I already had “Friou’s Harp Exercises for Agility and Speed” from before and so, over the past (2018) summer, I began to look at all the various skill sets needed, working diligently (read, REAL slowly) on these various exercises both as warm-ups as well as skill builders. I also started watching YT videos (Josh Layne rocks) that explained what it was I was trying to DO- because I was away from my regular teacher, and had both the time and desire to ‘explore.’ I found two Harp teachers in my ‘summer place’ also, and it was they who helped me SEE what I was aiming for; and, for the first time, I ‘got it’.
I find I LIKE doing ‘technique’ studies, but realized I needed to do ‘real music’ if I was going to progress. I liked the philosophy of Bruner’s ‘Play the Harp beautifully’ (Level 2) and having DVD’s of how to play, was very helpful. However, once I bought the DVD and the books, after the initial lessons in the Level 2 book, the pieces seemed to start jumping around -presuming ability on things that were never covered in the lessons- and (while helpful with placing and crossovers/unders) PtHB had music that just jumped too fast, too soon with difficult fingering and LH/RH independence.. for me.
So again, I felt I needed something that both: a) took into consideration that I already know a great deal about music ‘theory’ but b) that I don’t know a great deal about HARP. Most pedagogy books are geared for children and/or total beginners; but I’m an adult who has been doing music most of my life.
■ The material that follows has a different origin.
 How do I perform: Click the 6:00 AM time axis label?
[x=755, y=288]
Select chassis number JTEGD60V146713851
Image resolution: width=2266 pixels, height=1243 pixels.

I wanted something that assumed I could read music, count, know key signatures, etc., but gave me nice,’meaty’ works to think about, as I learned these pieces while working on my HARP technique.
I found myself leaning towards Rabens’ “Classics at your fingertips,” and, after finding her playing her books (up to Book 3, only at this point) on YT, I FINALLY could ‘hear’ what it was those pieces were attempting to do, as well as ‘see’ what needed to happen, FINGER WISE.
As of last week, I am working through Rabens'[CAYF] Book 2 (with my teacher) along with JR’s ‘Technique at Your Fingertips’ [TAYF] -doing about 1-2 music pieces a week- which, coupled with the technique in Friou I already was doing, I believe is giving me both sides of the equation: 1.) independent fingering for both LH and RH in the execution of ‘real music’ (even if they are JR’s arrangements- but she at least has her Master’s in Harp, and composition, so she DEALS with the ‘incremental’ construct, and I like her rep choices!) and the offering of more than one interesting musical piece, to reinforce each technical point; while 2.) continuing technical studies that will eventually lead to something more substantial.
As an adult avocational student, I am in a specific niche, I know. But before Bochsa or Grossi is even on the horizon, one has to gain a measure of confidence doing REP, as well as technique. So far, Friou and Rabens are working well for me. My two cents.